Enseigne du 5105 Après une journée passée à Millénium park à assister au festival de gospel, nous avons décidé d'aller voir Tail Dragger au 5105, un petit club du West Side. Le Chicago Reader nous indique qu'il y joue tous les dimanche. K-Led profite du trajet en voiture pour changer toutes les cordes de sa guitare. Nous arrivons au 5105 North avenue. Il y a peu d'animation devant le club...
Le club est pourtant bien ouvert. Nous rentrons et là, mauvaise surprise: non seulement le club est quasi désert, mais surtout il n'y a pas de Tail Dragger ni même de groupe pour le remplacer. Je questionne le patron de l'endroit qui m'explique que Tail Dragger a annulé.
"Sera t'il là dimanche prochain ?"
"Je ne peux pas vous le garantir, il vaut mieux téléphoner avant…"

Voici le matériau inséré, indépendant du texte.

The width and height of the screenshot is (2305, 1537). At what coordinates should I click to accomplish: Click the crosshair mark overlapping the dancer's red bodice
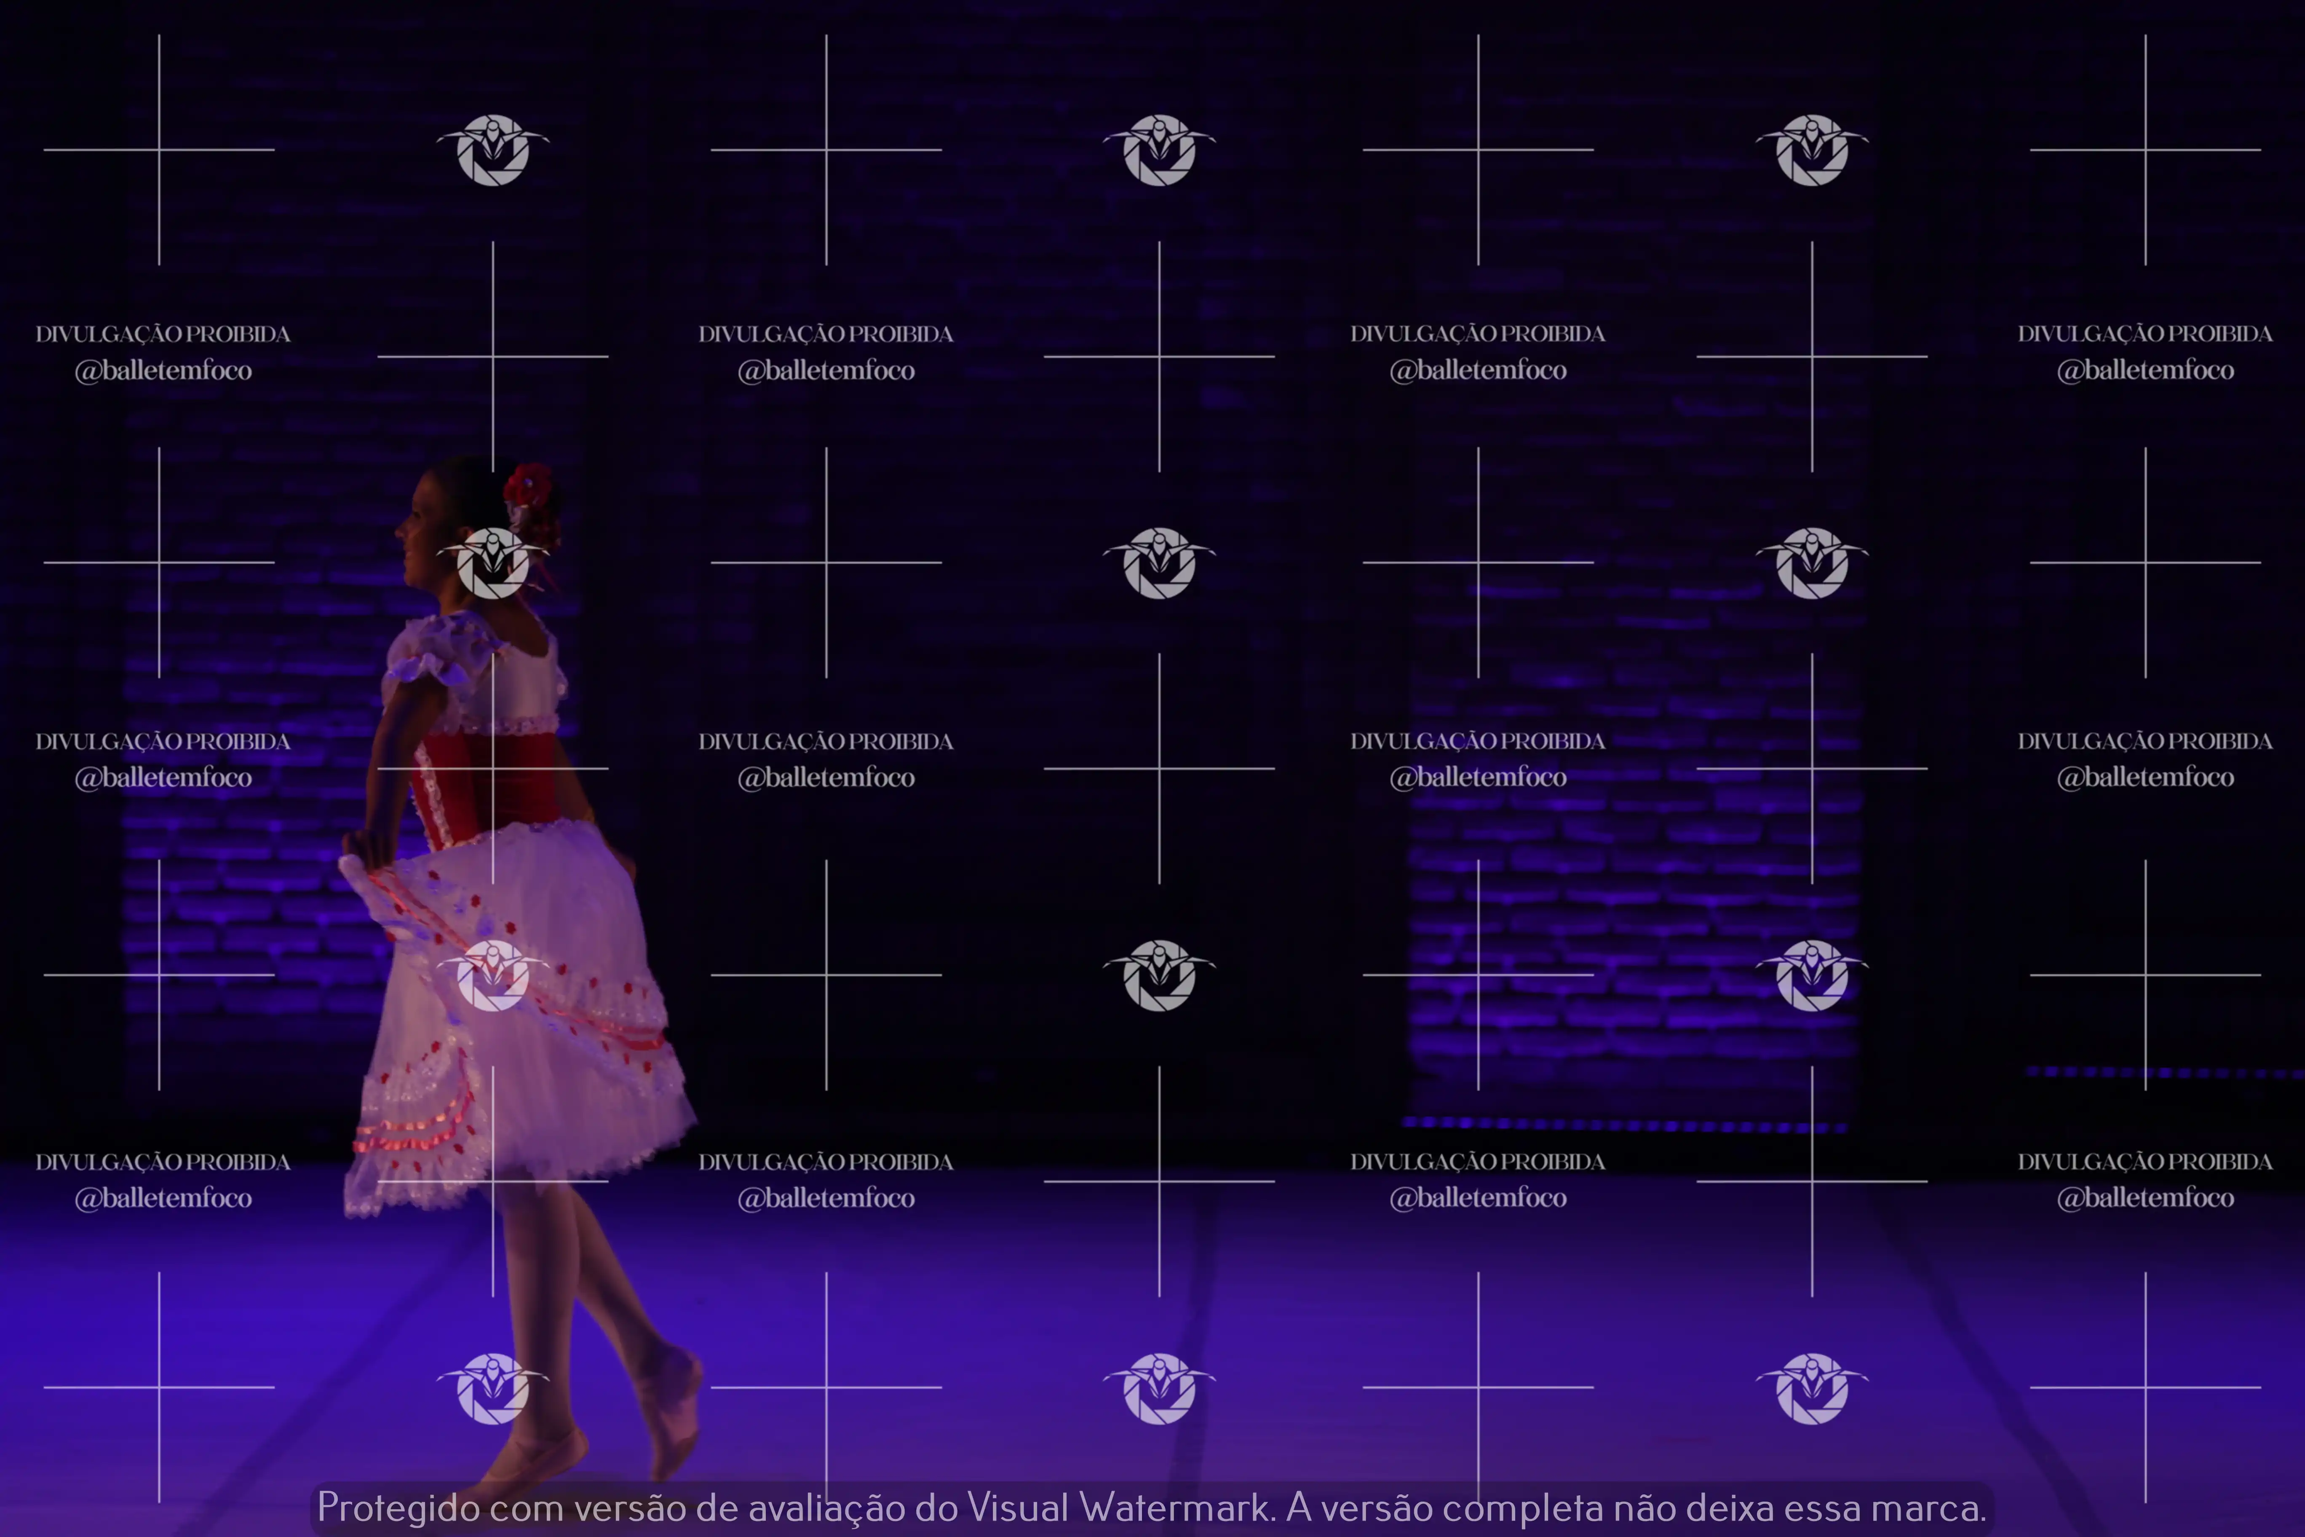(x=493, y=769)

Il nous faut donc trouver une solution de remplacement et nous nous mettons rapidement d'accord pour aller voir Tré au Lloyd's lounge, dans le south side, ce que nous avions prévu de faire le dimanche suivant.
Coup de chance, nous trouvons une place pour nous garer à deux pas de l'entrée du club. Il y a du monde sur le trottoir. Rapidement, nous apercevons Tré à la porte, ce qui nous indique que nous arrivons à la pause. Il nous reconnaît de suite et ne semble pas surpris de nous voir.
Tré, pour ceux qui ne le sauraient pas, c'est le fils de LV Banks. C'est un jeune guitariste chanteur qui était venu à la fin des années 90 au Quai du blues/Maxwell Café à Neuilly et d'ailleurs son affiche est restée présente sur le mur dans l'escalier jusqu'à la fermeture de l'établissement en décembre 2006. A cette époque, je l'avais raté si bien que je ne l'ai découvert qu'en 2002, lors d'une soirée mémorable au Checkerboard lounge, le vrai, l'historique, celui qui a malheureusement été rasé. C'était à la base un concert de Vance Kelly et Tré était monté sur scène en tant que spécial guest dans une soirée qui en comprenait beaucoup dont Billy Branch et Phil Guy. Sa performance ce soir là m'avait impressionné ce qui m'a amené à rechercher ses CD (sur JSP et Wolf) qui sans être mauvais, paraissent un peu fade en comparaison avec ses prestations flamboyantes sur scène. J'ai eu l'occasion de le revoir plusieurs fois sur scène à Chicago, principalement au Artis's dans le south side (où il jouait tous les dimanche), mais aussi lors du Chicago Blues Festival 2005 où il accompagnait Scott Bradbury sur la Best Buy Stage. Quand j'ai appris qu'il tournait en France en décembre 2006, j'ai fait le nécessaire pour qu'il vienne jouer en région parisienne, au One Way à Saint Ouen, dans un endroit rustique et chaleureux qui rappelle inévitablement les clubs du south side Chicago. Il y a donné un show spectaculaire qui a ravi l'audience. Voilà pourquoi je commence à bien connaître Tré, à apprécier à la fois l'artiste et l'homme chaleureux et très abordable.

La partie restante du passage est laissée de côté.